AKP Genel Başkan Yardımcısı Mehmet Ali Şahin, siyasetçi kimliğinin dışındaki hayatından kesitler sunduğu açıklamasında, üniversite yıllarında kısa filmler çektiğini ve babasını hırsız rolünde oynattığını anlatarak, "15 dakikalık bir filmdi. Eve hırsız girmişti. Babam hırsız rolündeydi. Çocuklar uyuyordu. Evden televizyonu alıyordu. O film hâlâ bende duruyor" dedi.

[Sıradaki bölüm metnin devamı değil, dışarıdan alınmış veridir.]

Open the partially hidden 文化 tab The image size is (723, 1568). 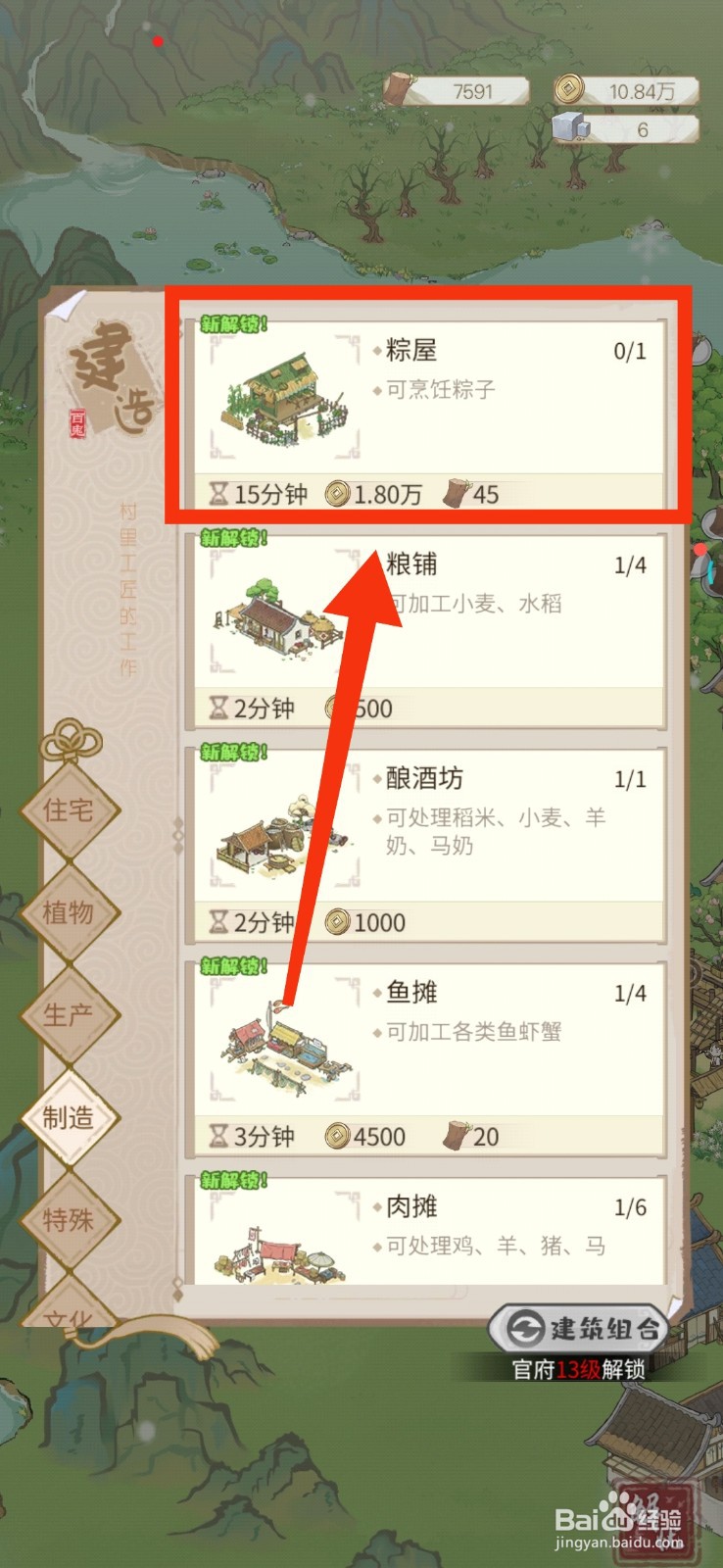click(x=70, y=1308)
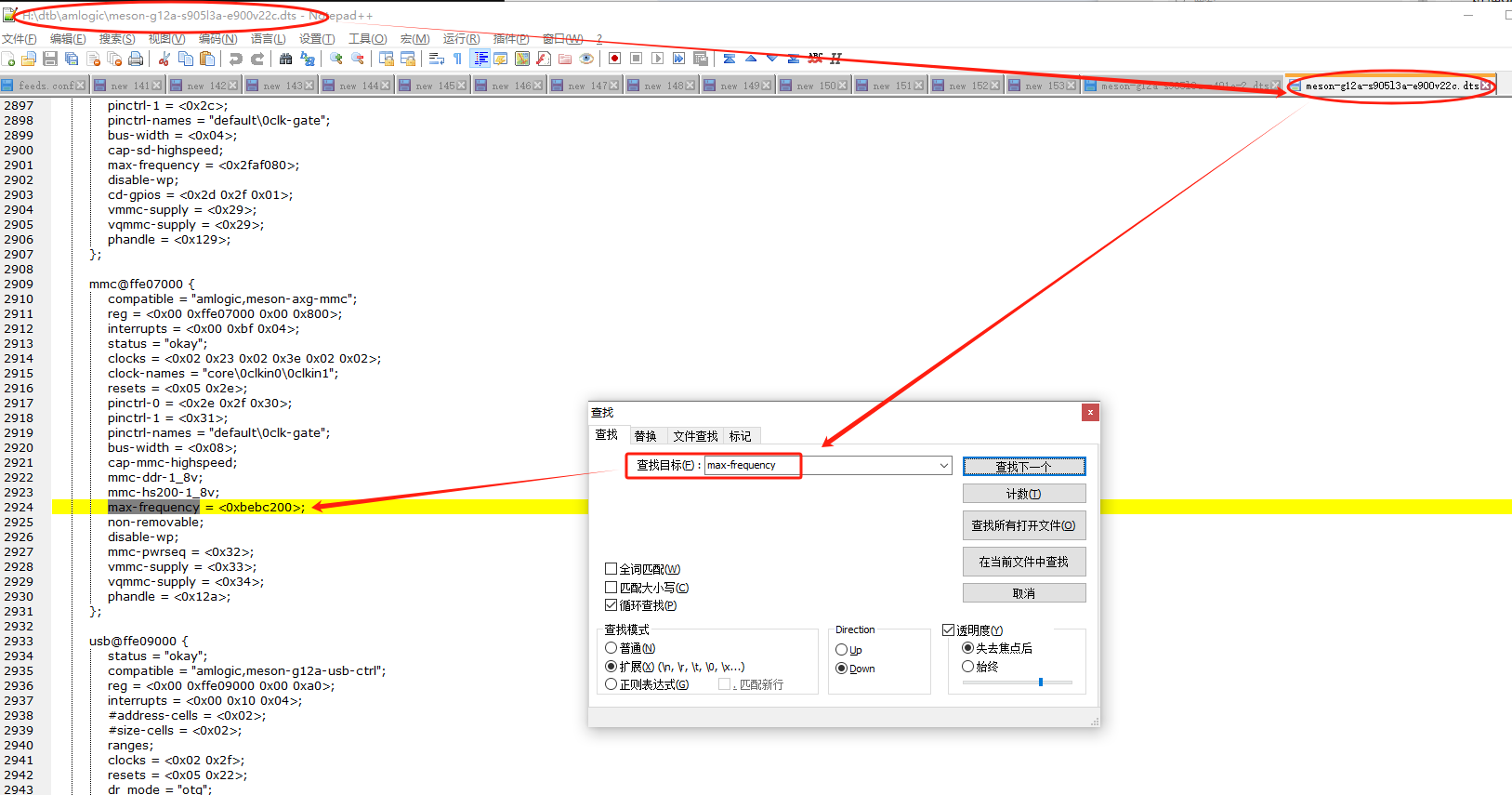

Habertürk'ten Kübra Par'a konuşan Şahin, "Rahmetli eşim hayattayken onu da çocukları da oynattığım oldu" diyerek sinemaya olan tutkusunu dile getirdi.
Gençliğinizde sinemaya meraklı olduğu, hatta yönetmen olmak istediğini dile getiren Şahin, sinemaya olan ilgisini ve bu uğurda yaptıklarını şöyle özetledi:
Hukuk fakültesinde öğrenciyken aynı zamanda Osmaniye'de bir devlet dairesinde memurdum. Cağaloğlu'ndan indiğimde büyük postanenin karşısında film ve fotoğraf makineleri satan bir dükkân vardı. 1973 ya da 1974 yılıydı. Bir kamera gördüm. Her gidişimde kameraya bakıyordum. Bir gün fiyatını sordum. Nihayet aldım ve nasıl kullanacağımı öğrendim. 8 mm Kodak ya da Alfa film takıyordum. Filmleri bitirdikten sonra Almanya'ya banyoya gönderiyordum. 15 gün sonra geri gönderiyorlardı. Ayrıca bir de oynatıcısı vardı. Oynatıcıyı duvara yansıtınca çektiğim görüntüyü görebiliyordum.

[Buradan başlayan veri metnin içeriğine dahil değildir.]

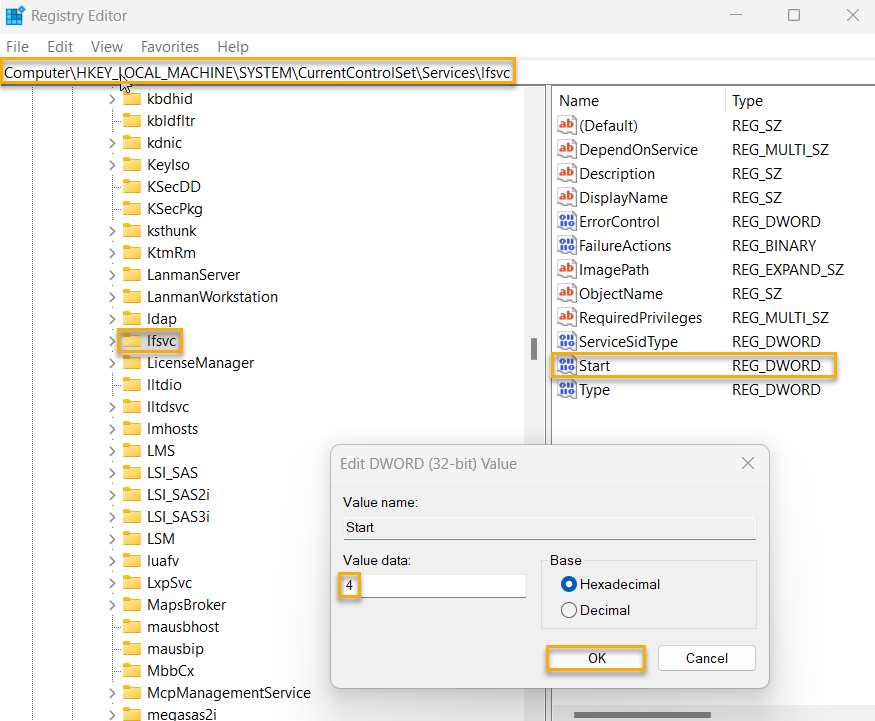Dismiss the dialog using Cancel
The image size is (875, 721).
(706, 658)
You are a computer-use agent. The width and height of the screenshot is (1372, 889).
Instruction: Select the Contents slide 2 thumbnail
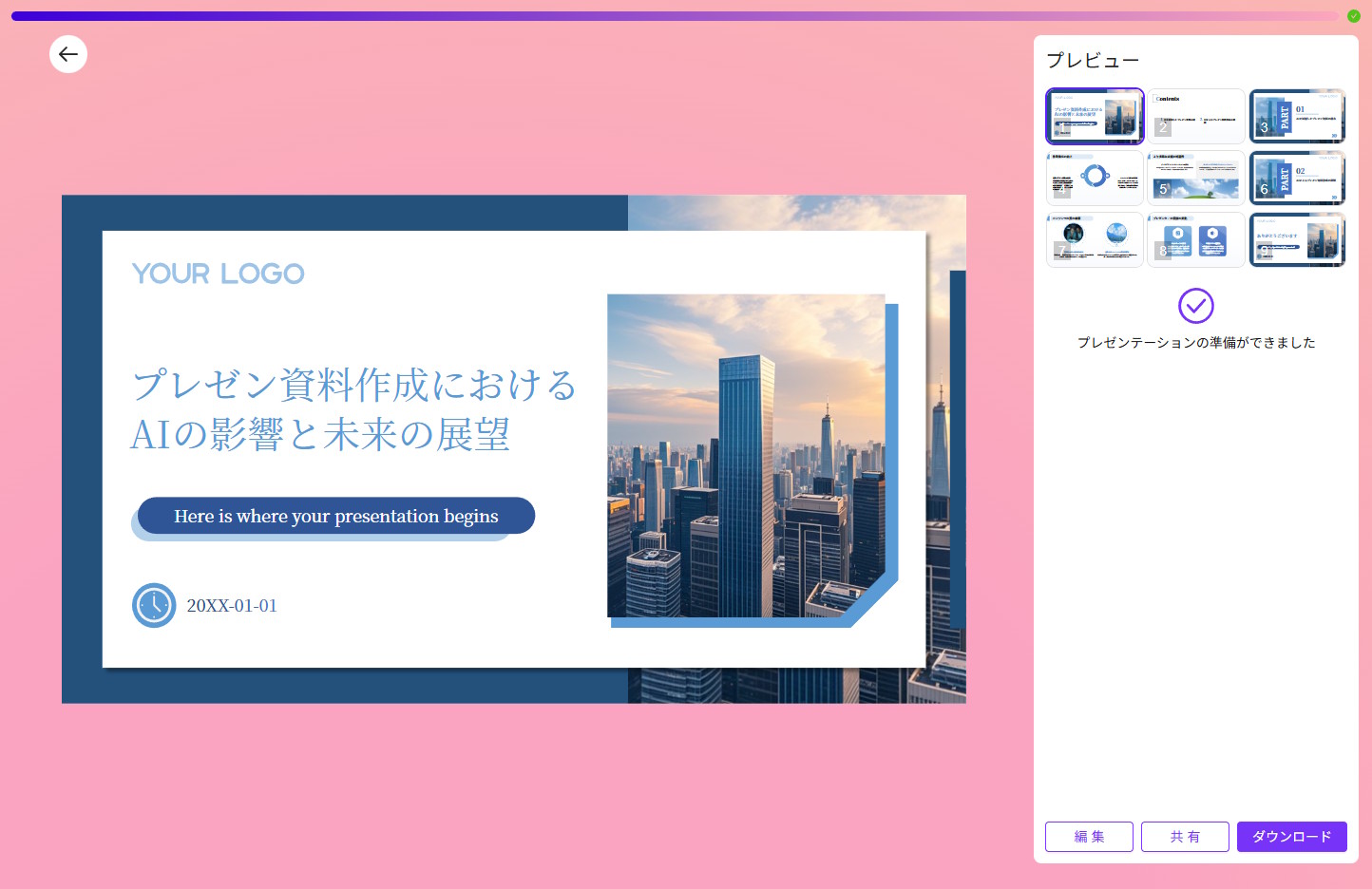coord(1195,116)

"FİLMDE BABAMI BİLE OYNATTIM"
Kısa filmler çektiğini ifade eden Şahin, gençlik yıllarını şöyle anlattı:
"Filmde babamı bile oynattım. Eğer siyasete atılmasaydım bu alanda mesafe alırdım. Gerçekten çok meraklıydım. Rahmetli eşim hayattayken onu da çocukları da oynattığım oldu. 15 dakikalık bir filmdi. Eve hırsız girmişti. Babam hırsız rolündeydi. Çocuklar uyuyordu. Evden televizyonu alıyordu. O film hâlâ bende duruyor. Senaryoyu yazıyorum ve çekiyorum. İlk filmim sessizdi. Ben ilk makinemi aldığımda sesli makine çıkmış ama satıcı bunu benden gizlemiş. Sonradan öğrendim. Bir süre sessiz makineyle çalıştım. Sonra bir yerde filmlerin kenarına şerit çekiyorlarmış. Bu şerit sayesinde evde kendimiz seslendirebiliyormuşuz. Bunu yapan yeri gittim, buldum. Tüm filmlerin kenarına şerit çektirdim. Evde kendi kendime seslendirir, filmlere o dönemin popüler müziklerini eklerdim."